Un sacrificio inutile

Un piccolo paese come Cerqueto ha dato un grande triste contributo alla guerra del 1940-43. Mi riferisco alla perdita di un notevole numero di vite umane. Molti giovani, arruolati come alpini nella gloriosa Divisione Julia  hanno partecipato alla campagna di Russia e non sono più tornati. Di questi giovani, forti, robusti, rosei, sono rimasti solo pochi resti associati a “fredde piastrine metalliche” di riconoscimento. Altri sono stati fatti prigionieri in Africa ed in Grecia, molti sono morti sulle loro navi insieme all’intero triste equipaggio. Siamo in piena guerra e le perdite navali nel periodo dal giugno 1940 all’8 settembre 1943 sono ingenti. Gli equipaggi risultano tutti dispersi.Gli ultimi mesi del 1942 avevano già evidenziato le differenze delle forze in campo e la guerra, persa già in partenza, aveva ormai le ore contate. Nel Mediterraneo si cercava di ritardare il più possibile lo sbarco alleato in Italia e l’asse dei tre Paesi Italia, Germania e Giappone cercava di “mantenere” la Tunisia e con essa il controllo del Mediterraneo.

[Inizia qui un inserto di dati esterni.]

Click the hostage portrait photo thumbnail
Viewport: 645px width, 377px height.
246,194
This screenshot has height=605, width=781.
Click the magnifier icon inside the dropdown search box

Dal dicembre 1942 fino a maggio ‘43, il canale di Sicilia fu teatro di una serie di scontri divenuti sempre più cruenti. Il 12 maggio, la Tunisia cadde nelle mani degli alleati e successivamente si intensificarono i bombardamenti aerei e navali, cosicchè si arresero senza combattere, le due isole fortificate di  Pantelleria e Lampedusa. La marina italiana che aveva il comando di queste isole, incassò un duro colpo, sia per la credibilità verso la Nazione, sia nei confronti dell’alleato tedesco.

L’8 settembre fu firmato l’armistizio e fu la fine della guerra e di una grande marina militare.

Nella “rotta della morte”, così veniva chiamato il tratto di mare attraversato dai nostri equipaggi militari, affondarono anche 101 navi mercantili e 42 unità di vario genere.

Fu proprio nel canale di Sicilia che trovò la morte lo zio Romolo, a soli 33 anni.

Di Matteo Romolo era il quarto dei cinque fratelli di papà. Nato nel 1910,come tutti i piccoli della sua numerosa famiglia, si guadagnava da vivere facendo il garzone di greggi.

Quasi ventenne raggiunse il fratello, di qualche anno più grande a Roma. Lavorò in un’officina meccanica, conseguì una patente speciale. Divenne autotrasportatore.

Fu chiamato alle armi e arruolato nell’artiglieria.

Finito il periodo di leva obbligatoria, tornò al suo lavoro, si sposò con una bella ragazza ciociara, la zia Rosina.

Di lei ho un bellissimo ricordo: nonostante fosse vedova inconsolata, con due bambini orfani, quando tornava da Roma aveva il tempo per farci sorridere, ci truccava con rossetti  e creme e preparava con noi un teatrino|.

Per qualche anno gli zii vissero  felici, avevano due figli: la più grande, Maria  e il piccolo Domenico.

La loro felicità, però,  durò poco… Scoppiò la guerra e, nel 1940, lo zio fu richiamato. Era in servizio a Brindisi, e qui incontrò ultima volta suo fratello, papà Quintino.

Quest’ultimo era in aeronautica e l’aereo sul quale viaggiava aveva fatto scalo proprio in quella città.

Qui i fratelli s’incontrarono abbracciandosi commossi, rimasero un po’ insieme, giusto il tempo per il rifornimento dell’aereo. Era l’ultima volta, non si sarebbero più visti!

La nave sulla quale lo zio era imbarcato affondò nel Canale di Sicilia il 17 gennaio 1943.

La tragica notizia fu data a papà del suo comandante Oscar Secchi, il quale, nel consolarlo, riferì di aver perso anch’egli la sorella Vanda, crocerossina volontaria, caduta durante il siluramento della Nave Ospedale Po, nella rada di Valsane, il 14 marzo 1941.

Non ho avuto la possibilità di conoscere lo zio Romolo, mi rimane solo il ricordo del suo grande sacrificio.

Il suo nome, insieme a quello  di molti altri giovani, scalfito nella lapide del monumento ai Caduti di Cerqueto, viene ricordato da tutti.